Bringing on Villaseñor may be the latest effort by those behind the scenes at "SNL" to improve the diversity of the cast. The demographic makeup of the cast has become a thorny issue for the show's executives in recent years. The hiring of Sasheer Zamata in 2014 was seen as a direct response to criticism that the show hadn't had a black woman in the cast since Ellen Cleghorne left the show in 1995. Leslie Jones of "Ghostbusters" and LaKendra Tookes, who are both African-American, came on the program as writers around the same time and Ms. Jones later became a cast member. 

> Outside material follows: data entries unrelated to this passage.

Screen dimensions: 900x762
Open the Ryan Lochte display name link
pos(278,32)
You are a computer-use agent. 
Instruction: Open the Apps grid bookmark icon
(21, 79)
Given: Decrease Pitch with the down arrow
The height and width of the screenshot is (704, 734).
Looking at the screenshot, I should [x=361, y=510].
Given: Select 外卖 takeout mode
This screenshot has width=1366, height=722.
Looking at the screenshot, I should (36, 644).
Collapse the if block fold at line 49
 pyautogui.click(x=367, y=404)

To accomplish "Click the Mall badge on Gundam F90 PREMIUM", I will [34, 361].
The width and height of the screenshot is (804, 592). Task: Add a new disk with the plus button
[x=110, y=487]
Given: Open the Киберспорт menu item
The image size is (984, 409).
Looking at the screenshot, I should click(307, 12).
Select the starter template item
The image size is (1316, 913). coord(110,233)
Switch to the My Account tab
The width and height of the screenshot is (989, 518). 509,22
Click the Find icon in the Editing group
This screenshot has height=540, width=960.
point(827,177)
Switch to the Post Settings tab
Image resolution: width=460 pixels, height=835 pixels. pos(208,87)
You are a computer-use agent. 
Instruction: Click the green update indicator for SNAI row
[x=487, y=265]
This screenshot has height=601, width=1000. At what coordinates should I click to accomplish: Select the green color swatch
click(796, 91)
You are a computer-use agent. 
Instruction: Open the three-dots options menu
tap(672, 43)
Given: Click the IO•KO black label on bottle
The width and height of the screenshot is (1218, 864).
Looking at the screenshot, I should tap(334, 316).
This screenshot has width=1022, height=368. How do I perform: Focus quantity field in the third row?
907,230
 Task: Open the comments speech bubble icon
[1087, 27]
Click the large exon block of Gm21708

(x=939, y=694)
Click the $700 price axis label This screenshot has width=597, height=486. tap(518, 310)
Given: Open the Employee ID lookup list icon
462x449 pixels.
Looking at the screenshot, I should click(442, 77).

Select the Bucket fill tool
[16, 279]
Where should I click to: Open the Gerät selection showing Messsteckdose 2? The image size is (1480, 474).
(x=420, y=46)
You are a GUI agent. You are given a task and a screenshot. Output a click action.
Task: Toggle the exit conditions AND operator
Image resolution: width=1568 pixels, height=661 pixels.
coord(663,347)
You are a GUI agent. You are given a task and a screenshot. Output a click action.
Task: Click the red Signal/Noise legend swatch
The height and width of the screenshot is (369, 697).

The show has had several Hispanic cast members over the years, including Horatio Sanz, who appeared on "SNL" from 1998 to 2006, and Fred Armisen, who was on the show from 2002 to 2013. But prior to Villaseñor's hiring, the show had only ever had one Latina cast member: Noël Wells, who was on the program from 2013 to 2014, is a quarter Hispanic and identifies as Latina.

While many seem to agree that hiring Villaseñor is a step forward, was it too long in coming?

"The hiring of Villaseñor is cause for celebration for the Hispanic community," Guardian writer Luis Miguel Echegaray wrote following the announcement. "...As a viewer, my interest in 'SNL' had faded through the years as the lack of diversity (both on stage and in the writer's room) had become a turn-off and I don't think they did themselves any favors by not rehiring the multi-talented [Jay] Pharoah. But now, given the relatively recent additions of African American female talent, including the unstoppable Leslie Jones, seeing a Latina perform at Studio 8H for the very first time means 'SNL' has won me back." 

And National Hispanic Media Coalition Alex Nogales was pleased but cautious when interviewed by L.A. Weekly. "I could not be more pleased," Mr. Nogales said. "…[But] this can't be a one-shot deal. We've accomplished nothing if that's what it was."

Villaseñor has previously appeared on the NBC reality program "America's Got Talent."